If you’re pregnant, get treatment for BV as soon as possible. That’s because BV can increase the risk of early delivery and other complications.

It’s safe to take antibiotics for BV while you’re pregnant.

What is the difference between a yeast infection and bacterial vaginosis?

BV and vaginal yeast infections have similar symptoms but different causes and treatments. Both cause inflammation of the vagina, also known as vaginitis.

One of the differences between BV and a yeast infection is that BV produces a foul-smelling, “fishy” odor, while a yeast infection produces no vaginal odor. Additionally, a yeast infection may cause redness and inflammation of the vulva, while BV doesn’t produce such symptoms.

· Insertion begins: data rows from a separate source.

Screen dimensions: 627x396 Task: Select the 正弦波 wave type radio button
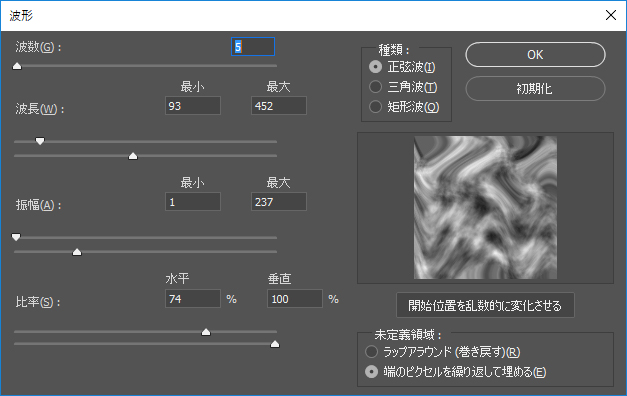tap(375, 67)
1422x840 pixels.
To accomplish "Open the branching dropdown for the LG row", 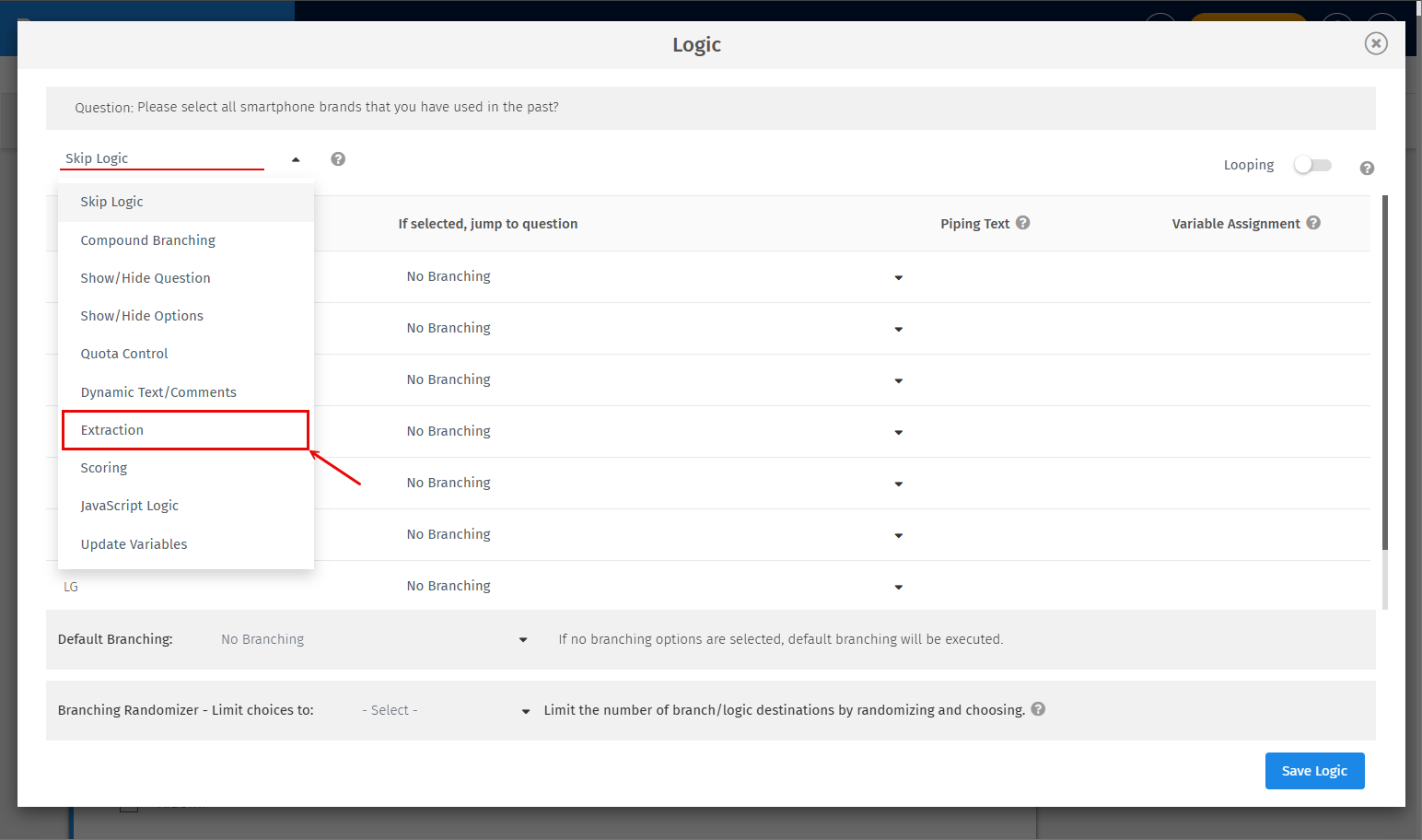I will [x=898, y=587].
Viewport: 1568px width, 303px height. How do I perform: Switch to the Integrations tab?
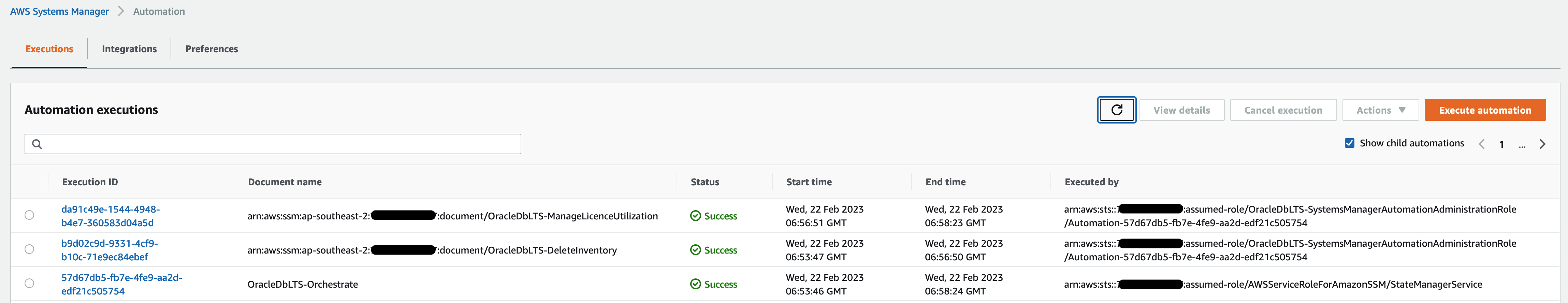[x=129, y=49]
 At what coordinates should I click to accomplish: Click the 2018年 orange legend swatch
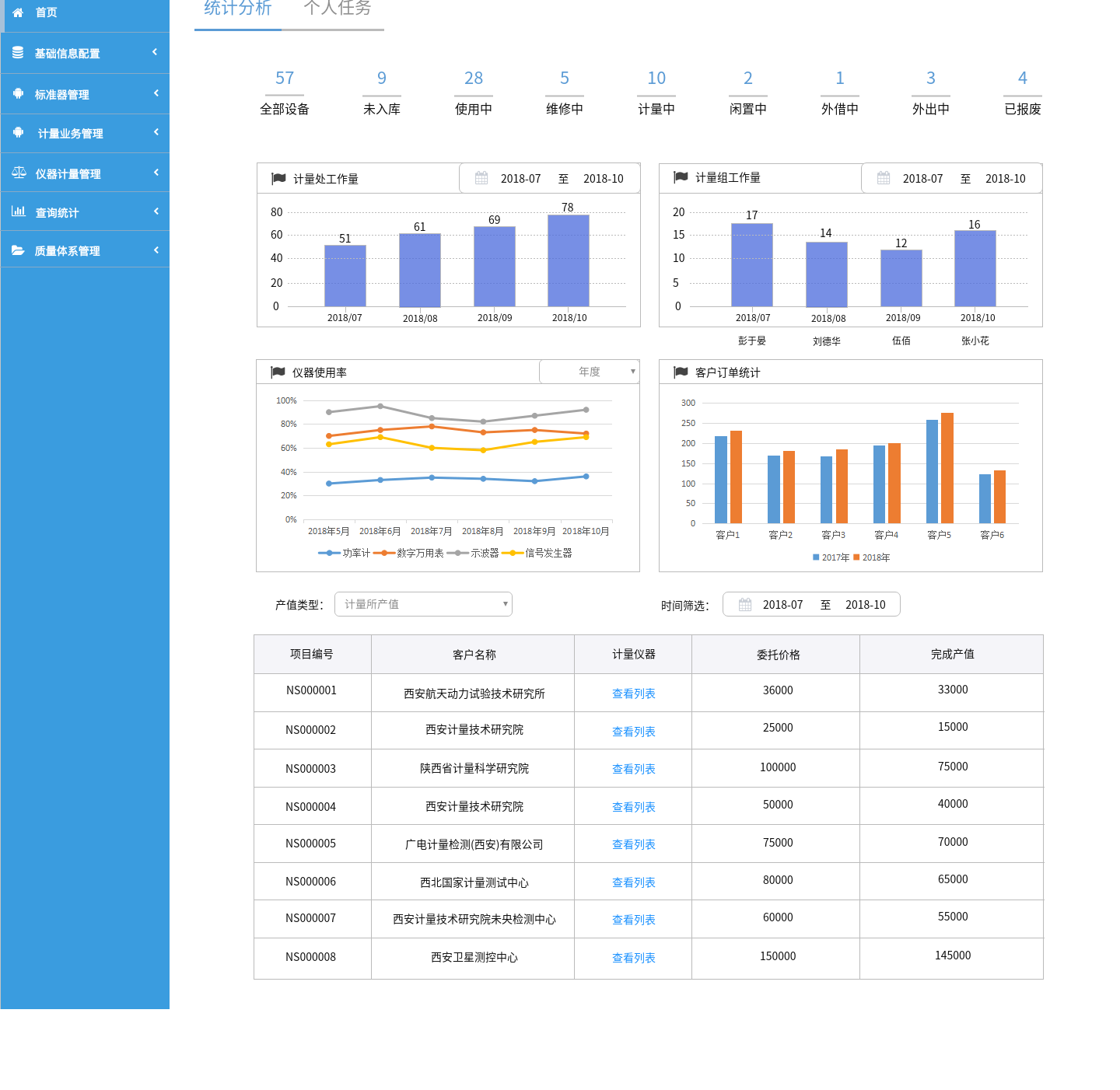(856, 557)
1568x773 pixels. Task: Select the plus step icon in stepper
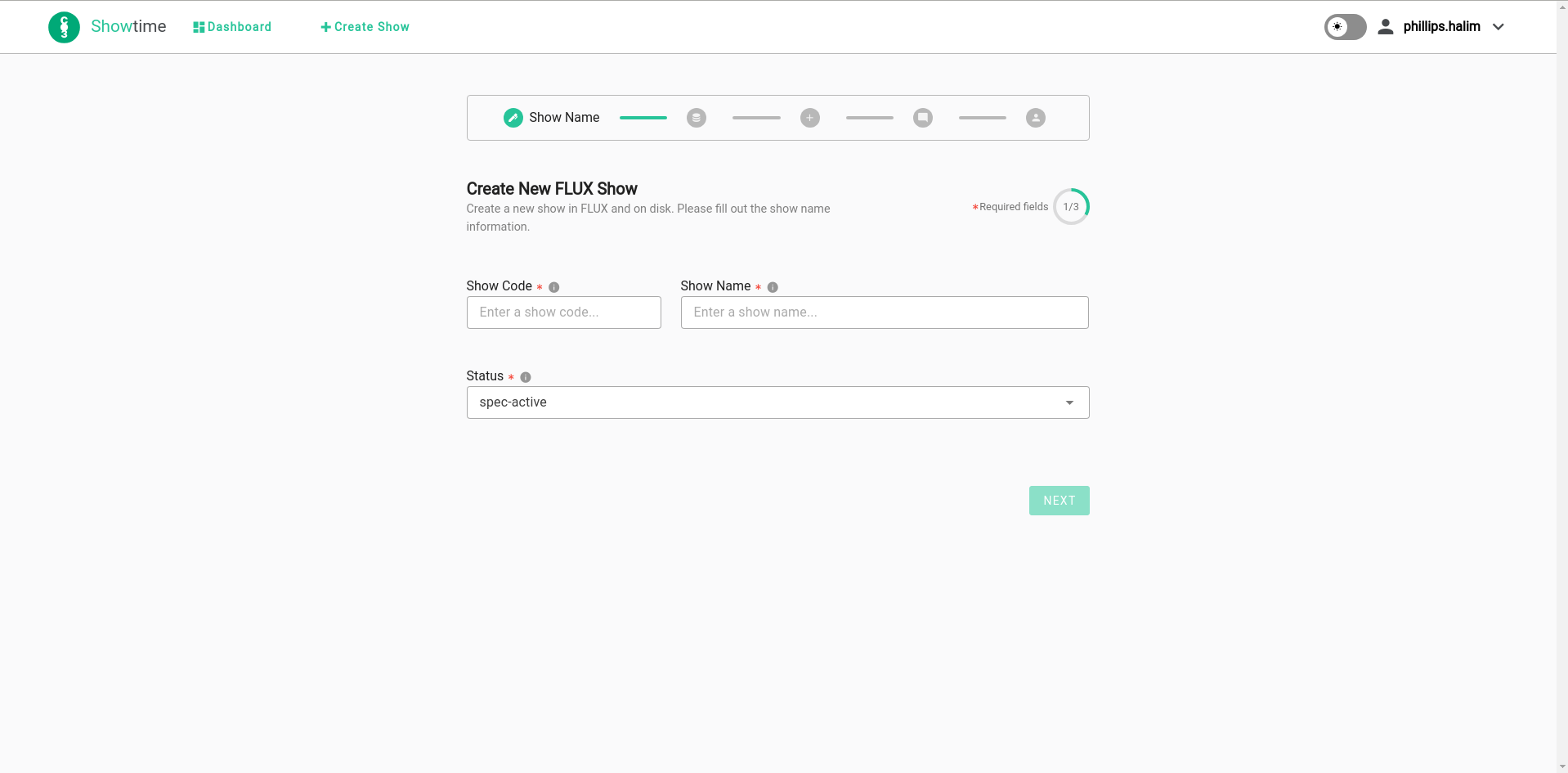[809, 118]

To determine whether a vaginal infection is BV or a yeast infection, a doctor may:

  • ask about your medical history, including previous vaginal infections
  • perform an examination to look for signs of infection and vaginal discharge
  • take a sample of the discharge for analysis, to see whether an overgrowth of harmful bacteria or fungi is present
  • test the pH of the vagina — according to a 2018 review, a pH of 4.5 or above can be an indication of BV

Although mild cases of BV may resolve on their own, treatment can help lower the risk of complications. The best options are prescription antibiotics. These include metronidazole and clindamycin, which you may take as a pill or cream.

In some cases, your doctor might prescribe tinidazole or secnidazole. These medications are also antibiotics. Taking probiotics, garlic capsules, and boric acid may also help.

Though your symptoms might get better within a few days, be sure to take all your medication as directed. This will ensure that your infection has completely resolved. If you have recurring BV, work with your doctor to find long-term solutions.